Maximin-Aware Allocations of Indivisible Chores with Symmetric and Asymmetric Agents

TL;DR

This paper extends the concept of maximin-awareness fairness to the allocation of indivisible chores among weighted agents, exploring existence, computation, and relaxations of such fair allocations.

Contribution

It adapts and generalizes maximin-awareness to chores and weighted agents, providing new results on existence, computation, and relaxations.

Findings

Existence results for MMA allocations with chores and weights

Algorithms for computing MMA and relaxed allocations

Connections between MMA and existing fairness concepts

Abstract

The real-world deployment of fair allocation algorithms usually involves a heterogeneous population of users, which makes it challenging for the users to get complete knowledge of the allocation except for their own bundles.
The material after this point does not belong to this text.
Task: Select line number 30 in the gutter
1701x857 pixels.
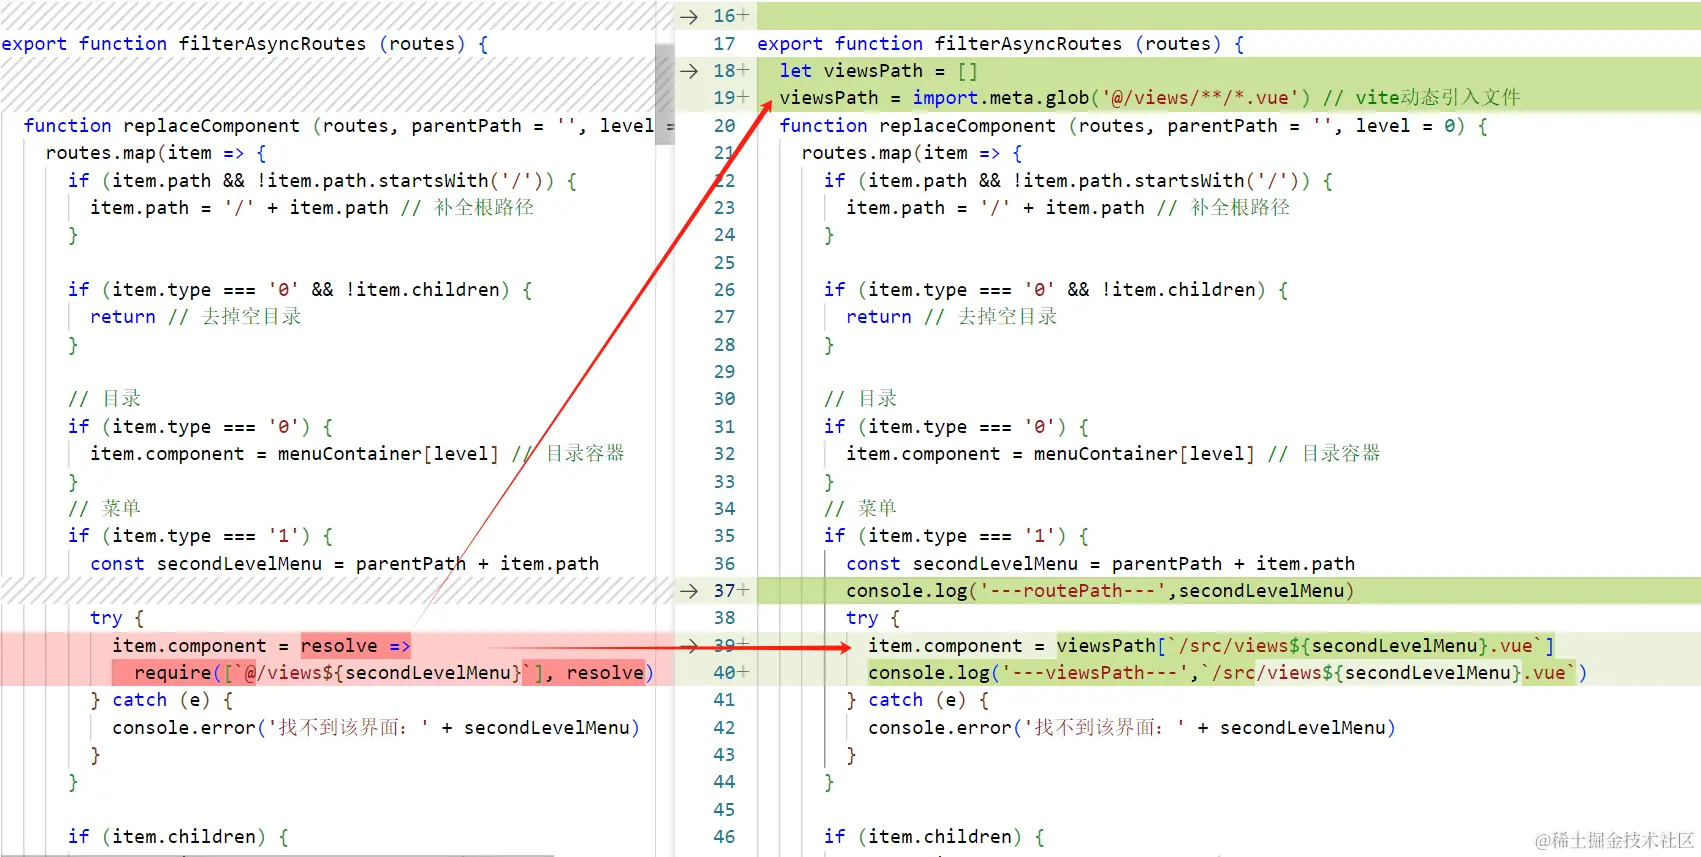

Chan et al. [IJCAI 2019] proposed a new fairness notion, maximin-awareness (MMA), which guarantees that every agent is not the worst-off one, no matter how the items that are not allocated to her are distributed. We adapt and generalize this notion to the case of indivisible chores and when the agents may have arbitrary weights. Due to the inherent difficulty of MMA, we also consider its up to one and up to any relaxations. A string of results on the existence and computation of MMA related fair allocations, and their connections to existing fairness concepts is given.